Wednesday, November 6, 2013

Reflections: Progression

Today is a bittersweet day, as I sit here I think about how I broke through some physical barriers this morning, then I come to the realization that in a few hours I’ll be a at a remembrance for my 21 year old cousin Thom who passed away last week.

Two extremes in one day and the melancholy is filling my heart right now.  My breakthrough this morning was wholly physical.  Just over a month ago I joined a “box” which is the term for a crossfit gym here in Lockport.  It is called Crossfit HOD.  My reasons for joining were mainly offseason cycling training and to work on my core and shoulder strength.  I walked in day one knowing I was going to be able to do any exercise put before me, maybe not that first time but eventually I would grow and develop the movements, the strength and mind to push myself where I needed to be.  Today was the breakthrough day where I took the jump.

Before the workout I asked Zach the trainer if he thought I could “RX” it.  RX is a term to complete the full workout without scaling any movements.  Today’s workout was a crossfit benchmark workout called “Helen”.  Complete 3 rounds for time;  run 400 meters, 21 kettlebell swings 53lbs, and 12 pullups.  I could have taken the easy way out and have completed 35lb swings and strap pullups, believe me that was my first thought.  Until today I had never completed a pullup or a 53lb swing in a workout.  Naturally I had worked on them and knew I would not have too much trouble with the swing, just had to do 2 to 3 sets each time.
Where I encountered the issue was whether not I could complete the 36 total required pullups.  I broke them up into sets of 2 and 3.  By my last round it was a few sets of 1.  I never gave in and finished Helen my first benchmark workout in 16:43.  Is it a good time, is it a bad time, did I finish first, did I finish last? I don’t know and don’t really care.  What these workouts are for me is a place to grow and build myself to be successful in life. 

Post RX and ride selfie
Relaxed enough at 30mph to take a picture
I was on cloud nine after the workout and had to bike another 15 miles home to get a total of 30 miles.  The clouds were turning the wind was picking up and I hated life.  I hate wind, wind is my biggest enemy in life.  I started out very apprehensive as I had to cross transit rd.  Riding in heavy traffic scares me but I got to the light and on route 93.  I looked down, I was going a respectable 17mph for the first 4 or so miles.  Then something clicked I don’t know what but I pushed a little harder, then harder next thing I know I was gliding along at 30mph on a straight away  for about a mile which is absolutely unheard of for me and in fact I barely get up to that speed when sprinting.  For a few miles I kept my pace between 24 -28mph.  I hit the downhill shortly after at about 41mph which could have been faster if I wasn’t being safe because of the wind.  Then for the remaining miles I kept the pace between 20 – 23mph.  This is a huge breakthrough because I didn’t feel like I was hitting a wall my mind didn’t tell me to quit, it said focus on each stroke its only 7,6, 5, 4, 3, 2, 1 more mile to go.  I do sprints and time trials on my own and struggle to keep any pace like this for 10 to 20 miles.  Today I carried it for 15 miles and I wasn’t racing anyone, I was able to think and enjoy the ride and blow my normal pacing out of the water. 
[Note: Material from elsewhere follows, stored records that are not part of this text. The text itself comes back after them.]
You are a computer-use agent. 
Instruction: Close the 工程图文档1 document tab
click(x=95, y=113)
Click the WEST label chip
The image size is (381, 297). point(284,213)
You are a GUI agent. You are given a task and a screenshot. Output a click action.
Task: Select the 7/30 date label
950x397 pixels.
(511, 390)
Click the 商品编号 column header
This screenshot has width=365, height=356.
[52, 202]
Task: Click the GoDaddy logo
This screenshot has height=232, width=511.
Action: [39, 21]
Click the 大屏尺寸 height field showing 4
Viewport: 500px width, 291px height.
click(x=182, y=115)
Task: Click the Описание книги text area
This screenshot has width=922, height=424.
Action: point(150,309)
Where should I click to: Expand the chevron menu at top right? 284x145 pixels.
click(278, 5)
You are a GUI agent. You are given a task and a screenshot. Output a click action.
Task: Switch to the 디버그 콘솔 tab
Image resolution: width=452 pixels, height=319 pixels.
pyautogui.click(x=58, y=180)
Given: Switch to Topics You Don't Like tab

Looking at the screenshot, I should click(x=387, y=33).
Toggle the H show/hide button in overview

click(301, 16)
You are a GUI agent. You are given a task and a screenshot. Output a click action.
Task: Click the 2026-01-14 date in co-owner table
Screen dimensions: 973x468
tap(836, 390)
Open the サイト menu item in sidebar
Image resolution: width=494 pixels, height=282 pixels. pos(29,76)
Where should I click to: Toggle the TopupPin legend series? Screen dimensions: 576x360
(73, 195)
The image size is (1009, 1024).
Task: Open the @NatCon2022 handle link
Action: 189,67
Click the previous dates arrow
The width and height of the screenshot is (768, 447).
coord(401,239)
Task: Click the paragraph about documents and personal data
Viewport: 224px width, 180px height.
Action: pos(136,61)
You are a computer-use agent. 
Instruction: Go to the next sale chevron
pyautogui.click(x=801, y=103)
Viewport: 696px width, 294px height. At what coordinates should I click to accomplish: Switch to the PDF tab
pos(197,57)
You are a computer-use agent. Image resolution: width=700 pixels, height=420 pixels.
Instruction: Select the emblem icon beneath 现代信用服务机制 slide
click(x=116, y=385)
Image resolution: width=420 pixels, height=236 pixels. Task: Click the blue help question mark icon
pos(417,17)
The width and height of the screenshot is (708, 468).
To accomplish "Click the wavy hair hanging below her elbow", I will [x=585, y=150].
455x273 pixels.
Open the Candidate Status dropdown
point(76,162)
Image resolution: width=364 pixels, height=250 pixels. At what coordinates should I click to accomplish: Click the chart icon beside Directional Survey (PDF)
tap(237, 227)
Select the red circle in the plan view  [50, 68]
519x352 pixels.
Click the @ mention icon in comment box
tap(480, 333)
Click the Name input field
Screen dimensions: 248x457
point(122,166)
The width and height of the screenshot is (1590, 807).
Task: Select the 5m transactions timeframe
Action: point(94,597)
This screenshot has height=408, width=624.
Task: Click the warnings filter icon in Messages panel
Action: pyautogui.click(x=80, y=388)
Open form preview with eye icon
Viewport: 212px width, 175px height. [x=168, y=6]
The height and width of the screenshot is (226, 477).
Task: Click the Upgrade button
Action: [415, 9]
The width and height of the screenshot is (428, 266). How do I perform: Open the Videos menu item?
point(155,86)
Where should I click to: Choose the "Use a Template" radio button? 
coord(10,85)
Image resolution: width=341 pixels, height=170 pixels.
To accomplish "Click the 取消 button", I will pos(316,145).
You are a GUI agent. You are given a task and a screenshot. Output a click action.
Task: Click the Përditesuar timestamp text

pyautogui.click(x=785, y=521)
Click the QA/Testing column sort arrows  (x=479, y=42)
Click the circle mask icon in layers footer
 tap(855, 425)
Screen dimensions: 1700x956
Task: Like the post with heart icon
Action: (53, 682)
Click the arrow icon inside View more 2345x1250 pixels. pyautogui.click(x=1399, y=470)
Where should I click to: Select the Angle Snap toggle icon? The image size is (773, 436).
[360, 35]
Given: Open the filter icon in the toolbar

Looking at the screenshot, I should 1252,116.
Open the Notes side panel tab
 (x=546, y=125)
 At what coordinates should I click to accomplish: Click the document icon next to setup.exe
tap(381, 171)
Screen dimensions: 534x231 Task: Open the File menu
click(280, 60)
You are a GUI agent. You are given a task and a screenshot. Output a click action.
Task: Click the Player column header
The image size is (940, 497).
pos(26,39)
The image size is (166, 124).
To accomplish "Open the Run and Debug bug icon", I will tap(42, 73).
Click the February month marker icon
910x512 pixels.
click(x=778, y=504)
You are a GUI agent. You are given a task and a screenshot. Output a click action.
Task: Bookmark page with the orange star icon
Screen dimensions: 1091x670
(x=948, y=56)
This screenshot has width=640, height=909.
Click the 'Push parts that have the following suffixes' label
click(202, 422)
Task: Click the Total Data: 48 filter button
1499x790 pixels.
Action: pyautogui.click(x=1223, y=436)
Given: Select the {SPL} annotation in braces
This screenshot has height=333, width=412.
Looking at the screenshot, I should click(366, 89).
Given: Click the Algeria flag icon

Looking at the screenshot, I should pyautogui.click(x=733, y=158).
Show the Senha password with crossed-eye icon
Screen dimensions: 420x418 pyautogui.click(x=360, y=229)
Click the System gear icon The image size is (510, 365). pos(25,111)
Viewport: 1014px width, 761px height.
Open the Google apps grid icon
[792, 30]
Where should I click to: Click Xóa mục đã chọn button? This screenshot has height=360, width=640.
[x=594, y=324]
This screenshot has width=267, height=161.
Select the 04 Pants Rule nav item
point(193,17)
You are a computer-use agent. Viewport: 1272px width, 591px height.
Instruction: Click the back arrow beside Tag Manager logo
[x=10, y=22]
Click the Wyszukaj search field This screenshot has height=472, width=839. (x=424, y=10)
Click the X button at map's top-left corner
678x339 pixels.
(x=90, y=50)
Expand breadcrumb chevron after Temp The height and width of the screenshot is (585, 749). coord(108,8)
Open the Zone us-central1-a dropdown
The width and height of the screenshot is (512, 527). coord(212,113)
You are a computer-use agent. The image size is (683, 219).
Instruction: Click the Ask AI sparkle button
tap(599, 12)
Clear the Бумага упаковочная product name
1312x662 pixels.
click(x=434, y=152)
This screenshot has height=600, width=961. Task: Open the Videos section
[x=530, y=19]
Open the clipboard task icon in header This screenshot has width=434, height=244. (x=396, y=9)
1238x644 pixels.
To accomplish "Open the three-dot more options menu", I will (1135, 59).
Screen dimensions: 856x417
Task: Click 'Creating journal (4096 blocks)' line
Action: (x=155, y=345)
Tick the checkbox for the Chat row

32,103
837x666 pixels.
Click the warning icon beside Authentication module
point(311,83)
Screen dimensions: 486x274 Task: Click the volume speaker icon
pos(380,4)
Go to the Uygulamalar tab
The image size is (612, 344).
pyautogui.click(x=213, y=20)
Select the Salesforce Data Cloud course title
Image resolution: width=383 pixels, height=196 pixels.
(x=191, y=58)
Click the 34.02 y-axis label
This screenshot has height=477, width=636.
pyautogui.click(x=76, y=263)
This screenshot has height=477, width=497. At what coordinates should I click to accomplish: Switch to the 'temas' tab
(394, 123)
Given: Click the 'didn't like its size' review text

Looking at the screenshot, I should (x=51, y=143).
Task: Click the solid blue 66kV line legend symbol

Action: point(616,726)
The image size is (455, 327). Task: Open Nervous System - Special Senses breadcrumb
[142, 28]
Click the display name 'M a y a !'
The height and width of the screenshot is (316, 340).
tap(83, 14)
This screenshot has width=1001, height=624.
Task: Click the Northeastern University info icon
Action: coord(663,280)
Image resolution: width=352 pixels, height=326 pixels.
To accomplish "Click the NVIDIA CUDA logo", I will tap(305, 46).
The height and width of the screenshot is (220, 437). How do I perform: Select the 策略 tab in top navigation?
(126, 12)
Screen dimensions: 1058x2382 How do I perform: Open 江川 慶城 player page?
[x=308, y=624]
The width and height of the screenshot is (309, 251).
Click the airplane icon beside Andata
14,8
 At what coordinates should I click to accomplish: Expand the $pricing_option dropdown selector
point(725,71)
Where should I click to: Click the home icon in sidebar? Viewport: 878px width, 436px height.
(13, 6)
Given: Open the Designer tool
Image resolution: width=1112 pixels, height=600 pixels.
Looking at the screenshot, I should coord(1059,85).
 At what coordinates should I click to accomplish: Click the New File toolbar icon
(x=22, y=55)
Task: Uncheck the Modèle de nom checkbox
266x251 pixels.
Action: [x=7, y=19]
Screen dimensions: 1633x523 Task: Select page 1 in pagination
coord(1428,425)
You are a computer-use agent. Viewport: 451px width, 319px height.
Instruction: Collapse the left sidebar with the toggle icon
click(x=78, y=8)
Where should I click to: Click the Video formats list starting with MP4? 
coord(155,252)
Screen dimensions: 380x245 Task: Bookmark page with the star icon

 Physically I am in an amazing place, mentally I am good but need more motivation outside of the gym to make the career change.  I made a few amazing breakthroughs that I can directly attribute to crossfit, but my next breakthrough needs to be so I can have the life I want to live.  The mindset I have been developing is making me a stronger and more motivated individual, despite this I have so much more to learn to develop and grow throughout my journey on this earth.